何となくおもしろくない
希望がないから。夢なんて持てないから。
大人も子供も社会も閉塞(へいそく)感のなかにいる。
だけどそれを打ち破ろう。
生きていることが楽しい、嬉しいと思えるのはどうしてか。それは自分の“目指すもの”、自分が“求めるもの”に向かって精一杯のことをするから。目標・目的・欲求に向かって力を尽くすから。
けれども今は何を目指し、何を求めていいのかが分からない人がほとんどであり、それを示し、教えてくれる者もないのです。そういったなかにあって、この先の“希望”を抱くことのできる人がどれくらいいるのでしょうか。現状を見れば希望にはつながらないようなことばかりがまわりにはあるというのに。目標も目的も、そしてもちろん“希望も”見出せなければ、気持ちの高まりがあるはずはなく、当然おもしろいはずがないのです。多くの人が“何となく”おもしろくないという気持ちでいても、それはむしろ当たり前のこと。しかしそういった気持ちを持つ人々がほとんどを占める社会が、それを変えていけるかと言えば、そうはなりません。そのままでは人々の心はどちらにも動いていかないからです。

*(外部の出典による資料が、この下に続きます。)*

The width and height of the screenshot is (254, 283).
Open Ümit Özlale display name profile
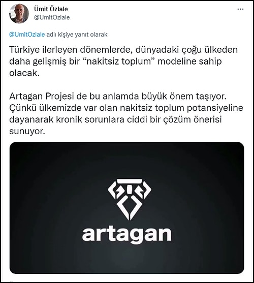pyautogui.click(x=51, y=9)
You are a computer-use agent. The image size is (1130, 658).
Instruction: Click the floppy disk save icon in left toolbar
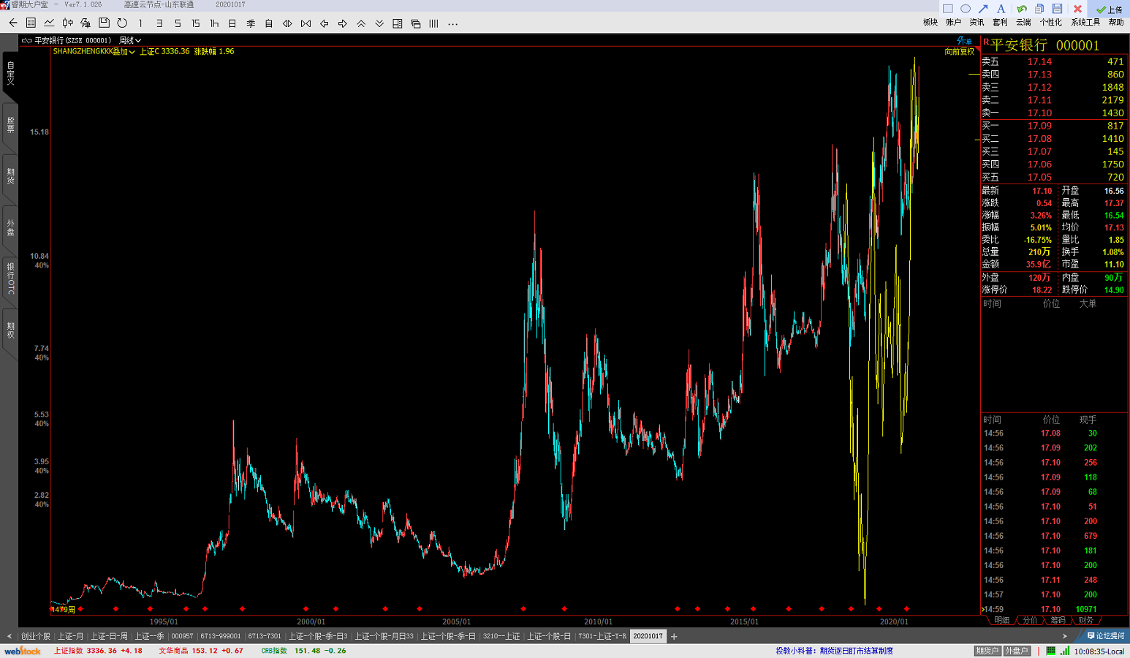pos(104,23)
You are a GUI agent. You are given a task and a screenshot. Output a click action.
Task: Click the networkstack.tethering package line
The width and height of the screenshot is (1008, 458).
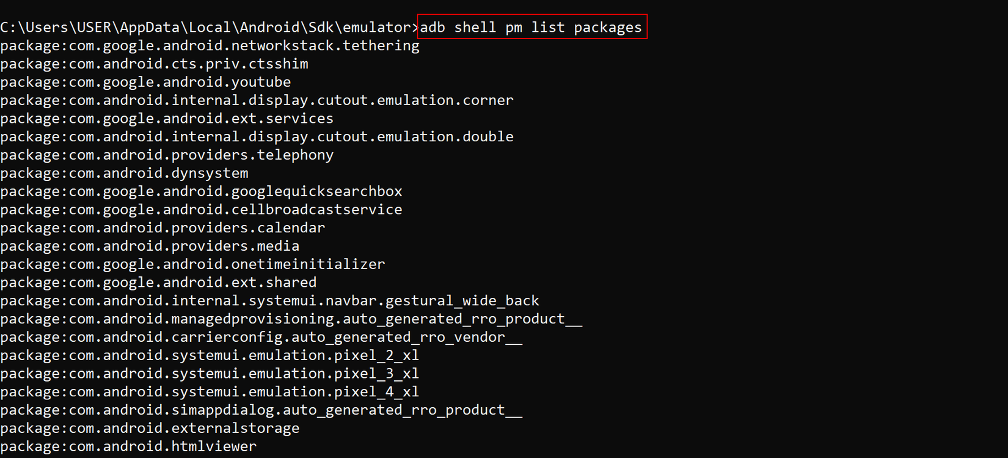210,46
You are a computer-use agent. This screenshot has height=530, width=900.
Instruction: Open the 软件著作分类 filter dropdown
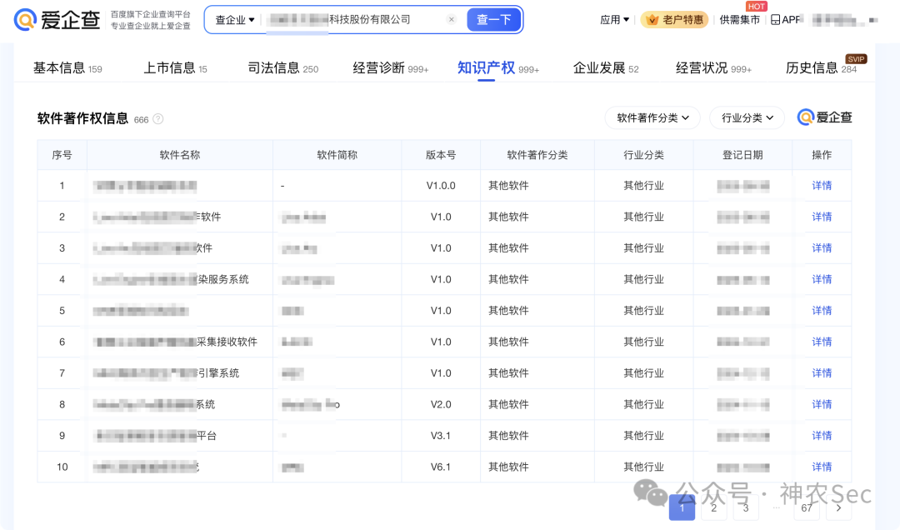click(x=653, y=118)
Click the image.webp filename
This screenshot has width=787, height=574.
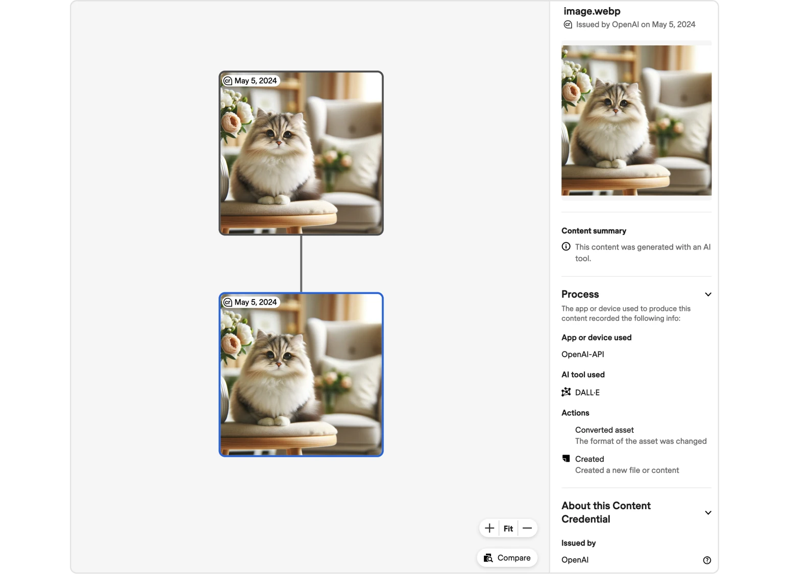click(591, 11)
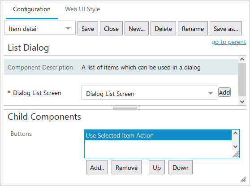Select the Configuration tab
The width and height of the screenshot is (250, 186).
click(x=32, y=9)
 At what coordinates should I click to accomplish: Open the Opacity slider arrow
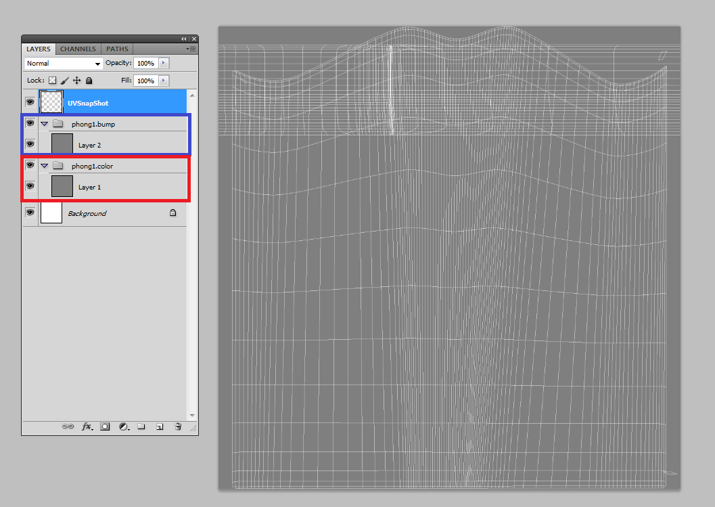[x=164, y=63]
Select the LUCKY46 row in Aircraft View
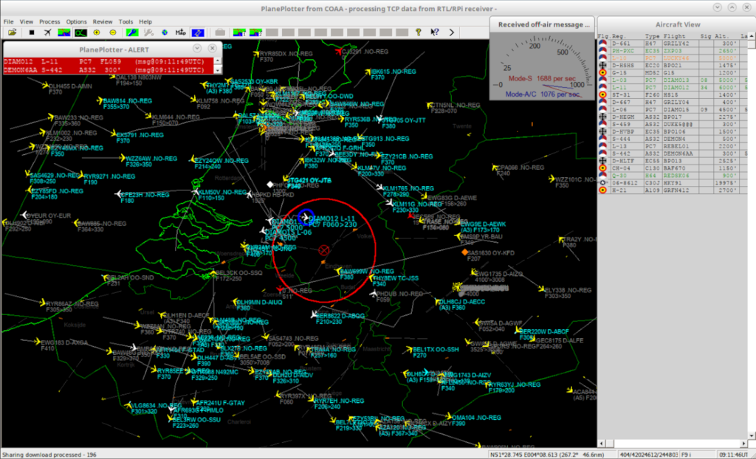Screen dimensions: 756x459 tap(676, 58)
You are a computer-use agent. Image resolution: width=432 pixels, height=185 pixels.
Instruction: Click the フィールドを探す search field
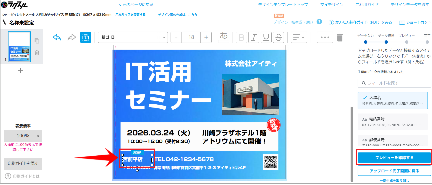(x=394, y=83)
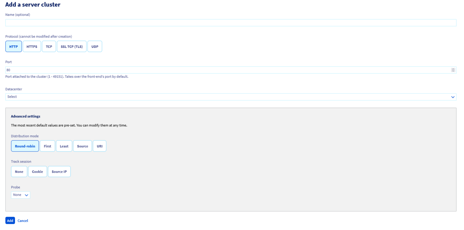Click the Port field stepper up arrow
464x230 pixels.
[453, 69]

今は“能力”“金銭”“会社名”“学校名”というものでその人が評価されてしまうことが多いのであり、その人の心そのものを認めてもらえる機会にはなかなか恵まれません。今の社会の価値基準からすれば、評価され、認められ、喜びや結果を手にしていけるのはごく一部の人々になります。人々の善良さや誠実さ、優しさや思いやり、というものは評価の対象外にされています。このままで“心を持っている”人が幸せを実感できるはずがないのです。その人の“心”こそが認められ、尊重される世になっていかねばなりません。なぜなら、このあなた方の生きる地上界は、形あるものは、あくまでも“心”を表現する手段のひとつにすぎないからです。“心”こそ優先されるべきものだからです。
あなたのまわりを見てみれば、たとえ会社で“うだつ”があがらないと言われていてもひたすら誠実な人、厳しいことを言うしか仕方ないのに実は心根(こころね)の非常に優しい人、逆に、仕事はよくできながら人に対して冷たい人、と、「さまざまな心」があります。その“心”のありようは、社会的な価値基準とは違っていることもあなた方は知っています。今の社会のあり方そのものが、「人の心」とかみ合ったものではないからです。むしろ、人の心を縮めさせ、萎えさせていく仕組みなのです。
人はその人それぞれに輝きをもっています。どんな人の心にも、それがあるのです。その輝きとは、向けられる人に喜びをもたらしてくれるものです。優しさであり、思いやりであり、正直さであり、誠実さです。本来はその輝きをいかしたことを、いかすような、人との関わり方を“働き”とすべきなのです。人に喜びをもたらすことができることとは、つまり、人の役に立つことができるということなのです。それぞれの輝きを出し合うことが補い合うことであり、助け合うことであり、協調することなのです。そして、何に自分を役立てるか、とは、その人が何を目的として生きるのか、何を目指し、何を求めて生きるのかということと重なるのです。つまり、その人のなかにある輝きを認められ、その力を出していくことが、その人の生きる喜びとなるのであり、そうやって生きていくことがその人にとっての幸せだということです。さまざまな条件や規制に縛られず、その人の心のエネルギー(輝きという要素)を出していくこと、それは今の社会のあり方とは全く違っていますし、そこでは人々の間に格差や優劣はなく、序列もありません。互いに持てるものを出し合う、いかし合う、補い合う、ということがあるのみです。
今の社会での閉塞感を打ち破るのは、そういった「ありのままの心で生きること。誰もが喜びをもって生きること」を求めていくあなた方の心のエネルギーの共鳴なのです。そういう社会を求める気持ちの共鳴が、今を変えていく力を生み出すのですし、目指すものへ心を向けるから、そこに“希望”が生まれるのです。どうしようもないと思える今の社会にあっても、“希望”はあるのです。それは人の心のなかにある、喜びを求める意志です。誰もが求める「いきいき生きたい」「幸せになりたい」と願う心です。それがある限り、目指すものの実現は可能です。誰かがひとりでそれをしていくのではなく、ひとりひとりのなかにある「願い」や「欲求」を響き合わせていくのですから。